Adolescent Idiopathic Scoliosis

What Is Adolescent Idiopathic Scoliosis?

Scoliosis is a condition in which a person’s spine is curved from side to side. Although it is a complex three-dimensional deformity, when viewed from the rear, the spine of an individual with scoliosis may look more like an “S” or a “C” than a straight line. About 2% of women and 0.5% of men have scoliosis. This condition affects approximately 20 million people in the United States.


  • congenital
    • vertebral anomalies present at birth
  • idiopathic (based on onset)
    • infantile
    • juvenile
    • adolescent
    • adult
  • neuromuscular
    • developed as a secondary symptom of another condition
      • spina bifida
      • cerebral palsy
      • spinal muscular atrophy
      • trauma

Signs and Symptoms

AIS is usually not painful, although patients may experience significant emotional distress. It is often found during routine medical examination by the pediatrician or at school health screenings. Some of the signs of scoliosis include:

  • uneven musculature on one side of the spine
  • a rib prominence and/or a prominent shoulder blade
  • uneven hips/leg lengths
  • slow nerve action in some cases
  • head is not centered directly above the pelvis
  • uneven waistline
  • leaning of entire body to one side


Dr. Cho carefully examines every patient who initially presents with scoliosis to determine whether there is an underlying cause of the deformity. During the exam, the patient is typically asked to remove his or her shirt and bend forward (known as the Adams forward bend test) to assess shoulder and/or rib prominence.

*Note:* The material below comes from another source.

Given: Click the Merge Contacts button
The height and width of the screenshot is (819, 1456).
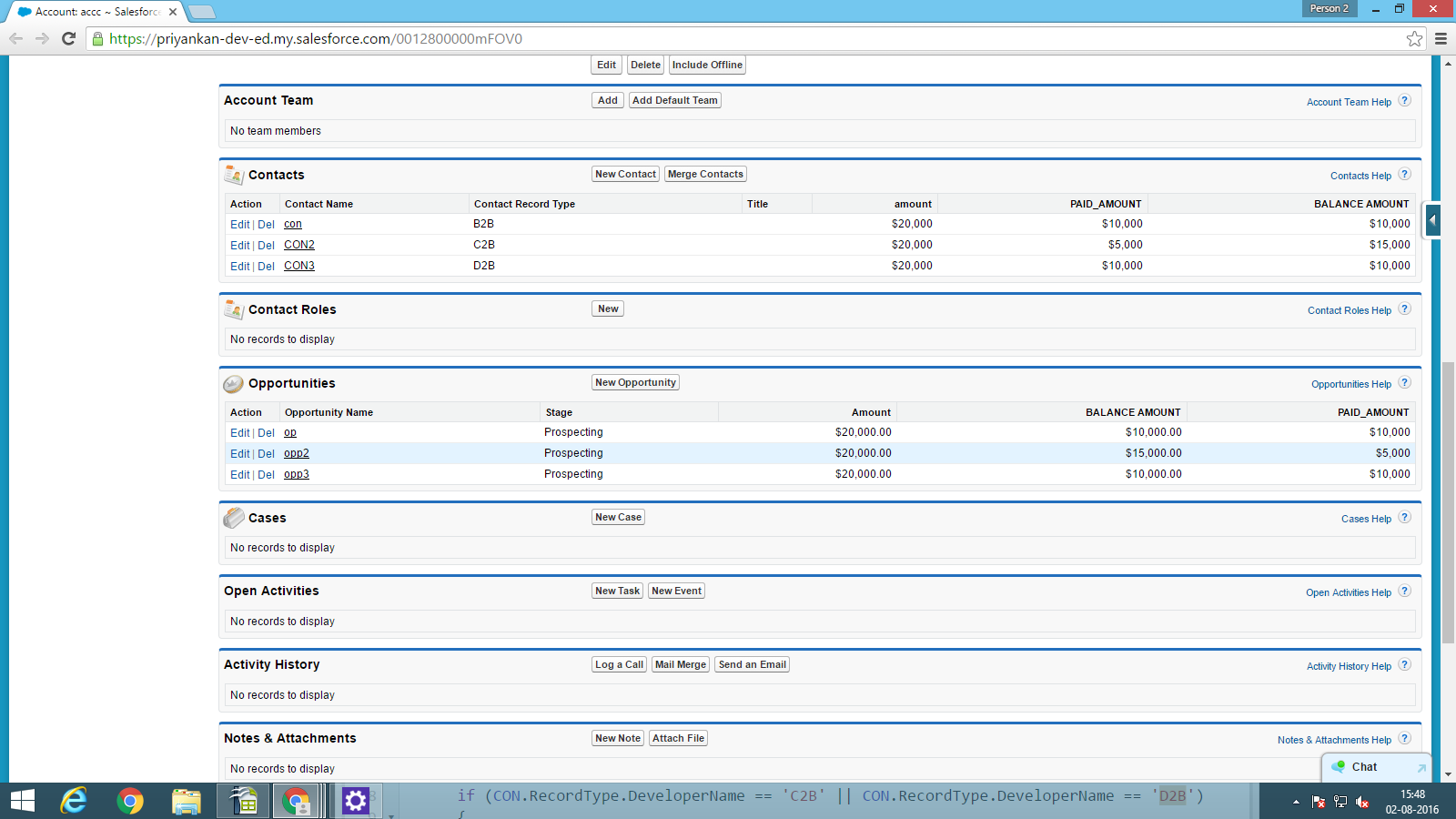Looking at the screenshot, I should (705, 174).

Patients are often sent for x-rays to confirm the diagnosis.

Non-surgical Treatment

Management of AIS is determined, in part, by the severity of the curvature and skeletal maturity, which together help predict the likelihood of progression.

For small curves (15-20 degrees), simple observation is all that is needed to see whether the curve worsens over time. For bigger curves (20-40 degrees), a lightweight thoracolumbosacral (TLSO) brace is often recommended to stop the curve from getting worse.


Surgical Treatment

Surgery may be recommended when the curve is bigger than 40 degrees. Spine surgery for AIS has been shown to be an effective method to correct the curve and avoid greater deformity. Traditionally, surgeons performed the procedure from either the front (anterior) or the back (posterior).  Dr. Cho performs the surgery from the back of the spine using the latest, scientifically proven techniques and appropriate implants. Unlike some spine surgeons who routinely take patient’s own bone graft from the iliac crest of the hip, which may lengthen recovery time and increase pain, Dr. Cho prefers to use local bone graft from the spine, along with bone bank bone and biologic proteins – another advanced technique that improves the fusion success rate and avoids pain for his patients.